Christchurch based politician Jim Anderton will no doubt be regretting his comment last week that it would take a “seismic shift” for incumbent Christchurch mayor Bob Parker not to lose the local body election fight that they are both engaged in. At 4.35am last Saturday morning, New Zealand’s second largest city was struck by an earthquake of similar strength to that which destroyed Haiti. In fact Parker, ever the gentleman showman, has risen to the occasion and must be privately elated that he has a new public platform on which to perform. The timing is also perfect for other politicians who are ever mindful of the lessons from 9/11 and New Orleans.

When old Mr Hubbard went to the cupboard and found it bare recently, the subsequent receivership of poorly managed South Canterbury Finance (SCF) and its labyrinthine and multitudinous related entities also hit the Canterbury region like a shock wave. It was a painful reminder of why we cannot continue to prime our economic machine purely on the basis of milk exports and highly leveraged property assets. Investors in the failed firm received an immediate payment under a government guarantee scheme totalling $1.7 billion. Whilst some of this cash will no doubt be recovered, it’s appalling that SCF went unchecked for so long. Ordinary taxpayers and legitimate businesses have had to shoulder this burden.

Most of the SCF payout will likely disappear into holiday trips to Surfer’s Paradise and safe but low interest earning bank accounts of the grey brigade.Very little will actually be reinvested into the productive part of the New Zealand economy. Consequently, the earthquake is a “god-send” for central government too. Apart from the immediate distraction from existing economic problems, it will validate investing hundreds of millions of dollars on infrastructure repairs. Road builders, plasterers and brick layers from all over the country will be fully engaged for months, possibly years. That may be quite a good thing.
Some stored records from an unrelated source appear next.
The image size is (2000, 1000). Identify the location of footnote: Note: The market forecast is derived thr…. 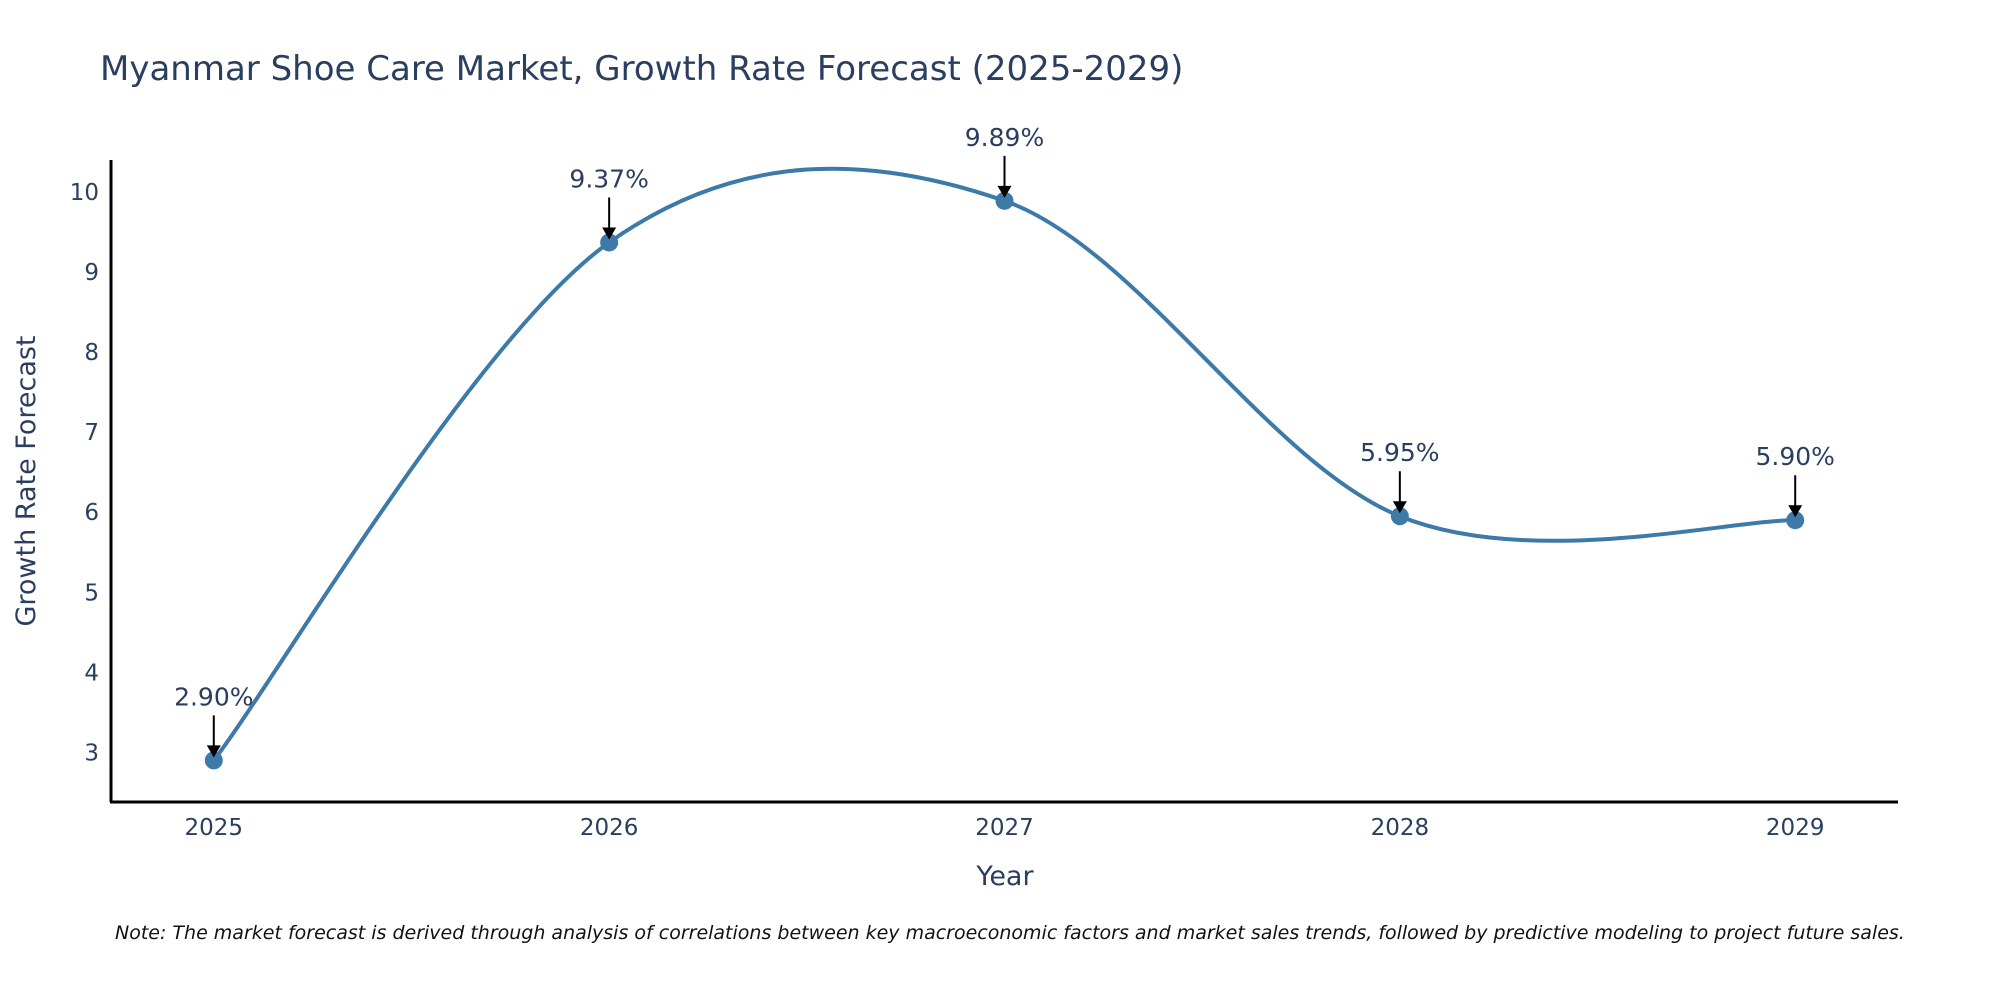
(1010, 933).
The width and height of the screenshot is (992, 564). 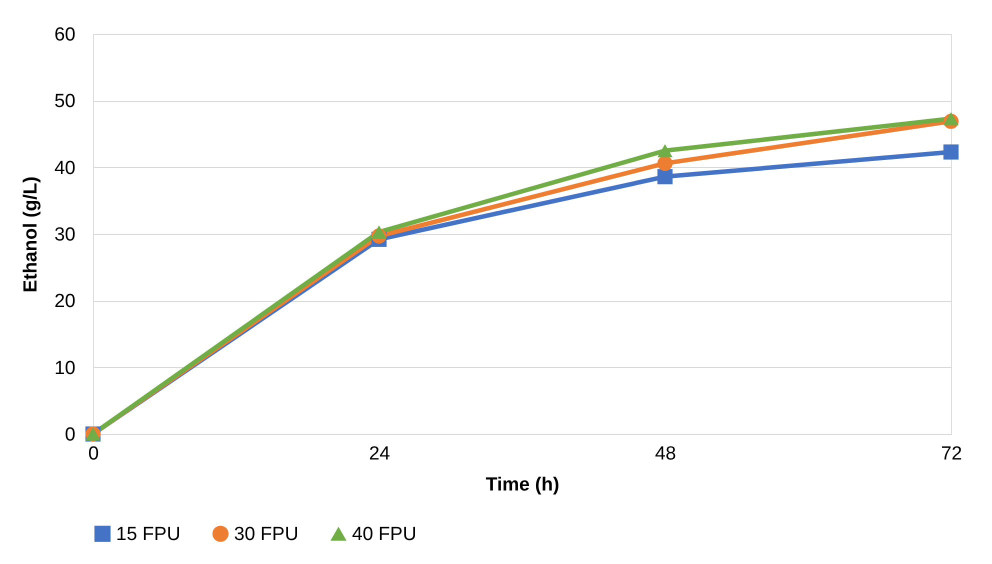 I want to click on x-tick-label: 24, so click(x=379, y=454).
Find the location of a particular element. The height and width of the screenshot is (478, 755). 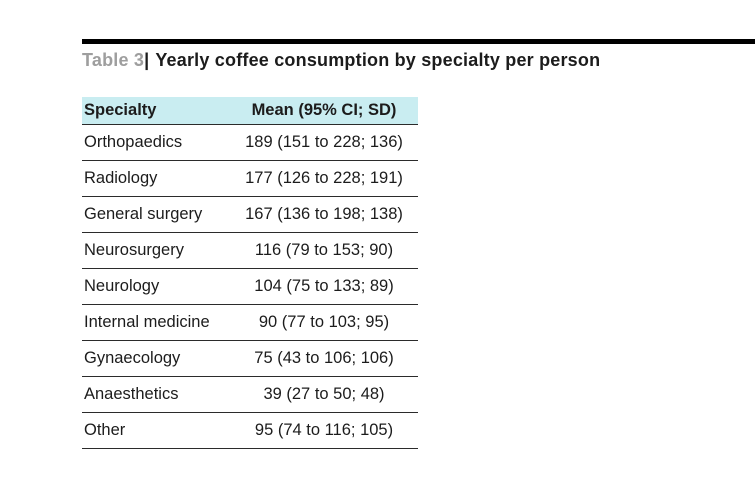

mean-cell: 177 (126 to 228; 191) is located at coordinates (324, 178).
I don’t wish to minimise the effects on Christchurch residents as they were thrown from their beds on Saturday morning. It must have been a terrifying ordeal and the ongoing psychological trauma of aftershocks will continue to play on minds. But I partially agree with some commentators who suggest that New Zealand has a high level of preparedness and that we will come through this. Now that the dust has settled, we might even see some benefits arise from this event. If nothing else, there will be a lot of learnings that can be passed on to those of us that live in other parts of the country with a history of high seismicity.

5 thoughts on “Does Shakedown Have Silver Lining?

  1. Agree about the potential stimulus effect. Hence my (@sethop) tweet from yesterday: Some day, #eqnz will be an up-blip on the NZ GDP graph, and an ACT guy will say: “and here we see the 2010 tax cuts kicking in.”

  2. Haha…missed that one, but yes some politician will no doubt claim credit for it.

    In the meantime I hope everyone is faring well enough. Must admit to feeling a certain sense of helplessness. Not a great deal our community can do to assist apart from paying our taxes and keeping you guys in our thoughts.

  3. Bricklayers?! I hope not! Carpenters, certainly! I just couldn’t help but notice the sheer amount of shattered brick structures in the photos of the quake, versus the lack of shattered wood scattered over the roads of Canterbury.

    Having said that, although it’s a horrible way to stimulate an economy, I do agree with the points you make. As for learning from the disaster, I did read in the NZ Herald today an article in which the Christchurch City Council (Bob Parker, specifically, I believe) state that they had tried to discourage, if not prevent, real estate developments on land at risk of liquefaction. Let’s hope lessons are learned.

  4. One of the tragedies of this event is that a number of classic stone or brickwork buildings have been lost. There has been a lot of sadness about the city losing part of its heritage.

    Hopefully it will encourage greater strengthening and restoration work throughout New Zealand. I’m worried about the appalling state of contemporary architecture in New Zealand. Every historical building that is lost detracts from the character of the city.

  5. True enough, and I did read yesterday that the council is going to toughen up the requirements for strengthening when these buildings are restored. I would hope a lot more people look into the perils of liquefaction, too.